Périscope : Non-droit

Saddam Hussein a choisi l’anniversaire de la création de l’armée irakienne pour hausser le ton. Dans un discours de circonstance à la nation, il n’a épargné personne. Il a ainsi accusé les inspecteurs en désarmement des Nations unies d’espions et, sûr de lui, il a promis la victoire au peuple irakien sur les Etats-Unis et la Grande-Bretagne.
Poussé vers la sortie, par tous ceux de ses voisins qui veulent éviter, aux Irakiens et s’éviter eux-mêmes, une guerre dévastatrice au Moyen-Orient, Saddam Hussein a qualifié les menaces de Bush et de Blair d ‘«aboiements, de fanfaronnades, d’hystérie et de sifflements de serpents». Washington et Londres continuent, eux, de renforcer leur présence militaire dans le Golfe. Ils dressent même des plans pour gouverner, pour une longue période, l’Irak de l’après-Saddam Hussein.
Les dernières sorties de ce dernier illustrent son désarroi. L’effet escompté est loin d’être atteint. Au contraire, ils confirment sa responsabilité directe dans la guerre qui guète son peuple et les malheurs qu’il endure depuis son accession au pouvoir. Toutefois, les Etats-Unis et leurs alliés endossent une large responsabilité dans la déstabilisation du Moyen-Orient à travers la diabolisation du régime irakien. Si Saddam Hussein n’existait pas, ils l’auraient inventé. Car, au-delà de l’Irak, ils veulent mettre au pas l’ensemble du monde arabe et instaurer un nouvel ordre international qui leur soit totalement inféodé. En tout état de cause, nul ne peut arguer des menaces que représenterait un pays ou un régime pour justifier une menace potentielle de substitution. Si l’Administration américaine attaque l’Irak sans l’aval du Conseil de sécurité, alors elle doit être condamnée comme administration dangereuse en totale violation des règles qui doivent régir les relations internationales sous les auspices des Nations unies.
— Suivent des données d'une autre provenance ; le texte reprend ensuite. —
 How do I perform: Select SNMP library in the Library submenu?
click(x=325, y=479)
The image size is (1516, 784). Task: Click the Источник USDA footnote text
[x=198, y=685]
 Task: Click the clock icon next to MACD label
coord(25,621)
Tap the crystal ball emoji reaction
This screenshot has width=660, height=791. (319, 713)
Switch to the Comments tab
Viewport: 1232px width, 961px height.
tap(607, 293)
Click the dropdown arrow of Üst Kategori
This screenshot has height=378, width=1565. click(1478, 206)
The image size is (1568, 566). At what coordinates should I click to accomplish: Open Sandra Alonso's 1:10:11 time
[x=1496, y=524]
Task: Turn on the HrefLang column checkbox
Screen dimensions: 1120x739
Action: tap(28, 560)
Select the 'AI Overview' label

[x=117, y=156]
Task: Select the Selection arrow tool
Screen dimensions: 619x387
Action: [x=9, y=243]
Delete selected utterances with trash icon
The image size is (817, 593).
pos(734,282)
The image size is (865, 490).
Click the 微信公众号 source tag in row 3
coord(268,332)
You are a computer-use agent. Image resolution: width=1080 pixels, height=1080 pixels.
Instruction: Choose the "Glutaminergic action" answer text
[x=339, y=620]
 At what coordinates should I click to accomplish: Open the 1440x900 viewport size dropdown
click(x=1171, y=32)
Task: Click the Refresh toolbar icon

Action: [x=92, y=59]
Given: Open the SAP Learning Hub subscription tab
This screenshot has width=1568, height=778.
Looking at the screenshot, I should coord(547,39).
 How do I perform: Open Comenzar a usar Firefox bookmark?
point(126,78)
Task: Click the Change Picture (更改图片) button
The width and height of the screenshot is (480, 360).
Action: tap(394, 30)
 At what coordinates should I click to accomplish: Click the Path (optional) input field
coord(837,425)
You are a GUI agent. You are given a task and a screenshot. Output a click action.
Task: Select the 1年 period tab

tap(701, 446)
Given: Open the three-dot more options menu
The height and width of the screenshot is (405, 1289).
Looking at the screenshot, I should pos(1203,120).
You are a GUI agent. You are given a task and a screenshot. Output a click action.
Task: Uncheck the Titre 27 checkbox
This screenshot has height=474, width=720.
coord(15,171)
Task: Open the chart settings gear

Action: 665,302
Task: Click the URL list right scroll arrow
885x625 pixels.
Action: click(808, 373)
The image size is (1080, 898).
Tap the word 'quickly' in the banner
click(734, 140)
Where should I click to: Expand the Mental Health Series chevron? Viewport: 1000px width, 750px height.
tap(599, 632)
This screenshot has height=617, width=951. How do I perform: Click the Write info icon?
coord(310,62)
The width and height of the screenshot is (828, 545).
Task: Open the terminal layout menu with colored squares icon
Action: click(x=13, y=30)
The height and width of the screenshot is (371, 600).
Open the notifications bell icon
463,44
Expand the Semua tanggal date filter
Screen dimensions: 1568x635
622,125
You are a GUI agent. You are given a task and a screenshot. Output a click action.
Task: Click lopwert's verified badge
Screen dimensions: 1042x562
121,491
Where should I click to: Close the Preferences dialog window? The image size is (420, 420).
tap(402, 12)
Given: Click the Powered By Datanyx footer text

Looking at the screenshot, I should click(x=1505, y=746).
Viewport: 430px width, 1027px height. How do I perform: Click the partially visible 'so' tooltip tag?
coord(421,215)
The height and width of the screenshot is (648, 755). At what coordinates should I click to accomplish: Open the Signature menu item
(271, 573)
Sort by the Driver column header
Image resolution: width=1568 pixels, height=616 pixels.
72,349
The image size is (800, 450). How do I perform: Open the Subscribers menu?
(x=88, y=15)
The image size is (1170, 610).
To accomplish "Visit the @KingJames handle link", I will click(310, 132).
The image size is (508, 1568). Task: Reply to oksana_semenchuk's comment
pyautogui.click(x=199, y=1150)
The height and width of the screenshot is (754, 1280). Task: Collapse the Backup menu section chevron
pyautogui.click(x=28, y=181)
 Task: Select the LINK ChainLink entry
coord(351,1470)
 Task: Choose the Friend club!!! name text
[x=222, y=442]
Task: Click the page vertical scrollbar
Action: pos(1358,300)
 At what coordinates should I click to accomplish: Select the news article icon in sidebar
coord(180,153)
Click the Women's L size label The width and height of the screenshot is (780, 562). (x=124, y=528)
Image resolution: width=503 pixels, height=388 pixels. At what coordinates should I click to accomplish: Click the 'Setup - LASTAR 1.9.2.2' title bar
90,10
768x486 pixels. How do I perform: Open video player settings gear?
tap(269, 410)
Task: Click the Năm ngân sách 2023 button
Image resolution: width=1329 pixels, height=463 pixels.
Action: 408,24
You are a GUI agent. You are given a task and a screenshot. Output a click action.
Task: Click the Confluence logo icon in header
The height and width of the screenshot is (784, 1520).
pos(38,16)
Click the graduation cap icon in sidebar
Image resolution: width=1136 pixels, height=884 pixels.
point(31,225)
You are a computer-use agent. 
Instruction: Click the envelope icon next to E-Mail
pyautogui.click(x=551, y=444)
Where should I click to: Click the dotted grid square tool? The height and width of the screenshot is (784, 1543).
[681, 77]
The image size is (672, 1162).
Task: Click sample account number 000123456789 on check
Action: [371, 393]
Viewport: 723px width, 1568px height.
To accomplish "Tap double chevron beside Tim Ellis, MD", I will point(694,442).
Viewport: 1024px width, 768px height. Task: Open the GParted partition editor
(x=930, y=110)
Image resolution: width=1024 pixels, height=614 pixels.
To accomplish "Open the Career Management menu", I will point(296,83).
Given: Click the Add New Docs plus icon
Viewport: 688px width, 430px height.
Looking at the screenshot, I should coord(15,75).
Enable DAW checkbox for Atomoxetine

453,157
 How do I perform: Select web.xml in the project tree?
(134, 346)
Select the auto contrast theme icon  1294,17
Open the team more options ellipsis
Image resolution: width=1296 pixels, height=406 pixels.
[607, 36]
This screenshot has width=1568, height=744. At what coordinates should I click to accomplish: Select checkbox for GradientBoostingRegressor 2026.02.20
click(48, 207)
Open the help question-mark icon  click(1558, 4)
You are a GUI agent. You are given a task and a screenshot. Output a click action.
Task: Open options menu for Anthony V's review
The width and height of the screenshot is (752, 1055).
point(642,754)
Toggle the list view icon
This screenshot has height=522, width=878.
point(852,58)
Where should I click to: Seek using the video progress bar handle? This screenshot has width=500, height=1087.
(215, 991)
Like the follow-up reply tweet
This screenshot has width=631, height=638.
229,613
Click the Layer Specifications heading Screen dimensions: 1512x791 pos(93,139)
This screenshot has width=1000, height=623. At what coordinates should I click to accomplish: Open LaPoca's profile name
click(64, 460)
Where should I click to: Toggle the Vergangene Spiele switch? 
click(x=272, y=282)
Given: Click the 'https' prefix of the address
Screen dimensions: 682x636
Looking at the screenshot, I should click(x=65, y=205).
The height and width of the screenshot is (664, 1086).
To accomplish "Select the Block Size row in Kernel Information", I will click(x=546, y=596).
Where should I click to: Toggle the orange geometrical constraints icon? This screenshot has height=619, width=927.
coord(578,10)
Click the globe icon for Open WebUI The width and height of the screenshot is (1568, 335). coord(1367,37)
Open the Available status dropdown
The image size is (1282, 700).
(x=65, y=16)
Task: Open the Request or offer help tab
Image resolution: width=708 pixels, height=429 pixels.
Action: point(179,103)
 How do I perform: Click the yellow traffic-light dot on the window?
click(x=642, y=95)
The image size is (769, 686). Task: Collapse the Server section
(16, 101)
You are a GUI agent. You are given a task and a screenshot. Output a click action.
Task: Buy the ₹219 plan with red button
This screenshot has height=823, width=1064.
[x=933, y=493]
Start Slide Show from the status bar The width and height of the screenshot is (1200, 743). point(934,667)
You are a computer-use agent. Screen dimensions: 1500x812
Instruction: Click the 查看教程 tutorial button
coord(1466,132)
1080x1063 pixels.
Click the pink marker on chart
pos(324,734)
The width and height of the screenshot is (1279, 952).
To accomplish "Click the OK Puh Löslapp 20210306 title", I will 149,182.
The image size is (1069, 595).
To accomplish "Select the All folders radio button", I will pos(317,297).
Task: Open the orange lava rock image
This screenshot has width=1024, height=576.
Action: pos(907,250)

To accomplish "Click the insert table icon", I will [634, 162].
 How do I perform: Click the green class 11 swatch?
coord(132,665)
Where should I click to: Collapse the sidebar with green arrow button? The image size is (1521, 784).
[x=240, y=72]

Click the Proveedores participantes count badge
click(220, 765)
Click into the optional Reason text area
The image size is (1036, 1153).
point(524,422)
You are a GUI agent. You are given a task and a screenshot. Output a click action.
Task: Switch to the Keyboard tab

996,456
Cette approche pousse à s’interroger sur le rôle que joue actuellement le monde arabe. Ce monde ne sait plus aujourd’hui s’il est l’allié, riche de son pétrole et de ses capitaux, que l’on respecte ou plus simplement un gadget, un pion que l’on utilise et que l’on feint d’écouter. En Irak, le monde se trouve placé devant la possibilité d’un véritable lynchage. Ce pays est en train de devenir, par la volonté de Washington et de ses alliés, une zone de non-droit international et donc ouvert à la colonisation et à la tutelle.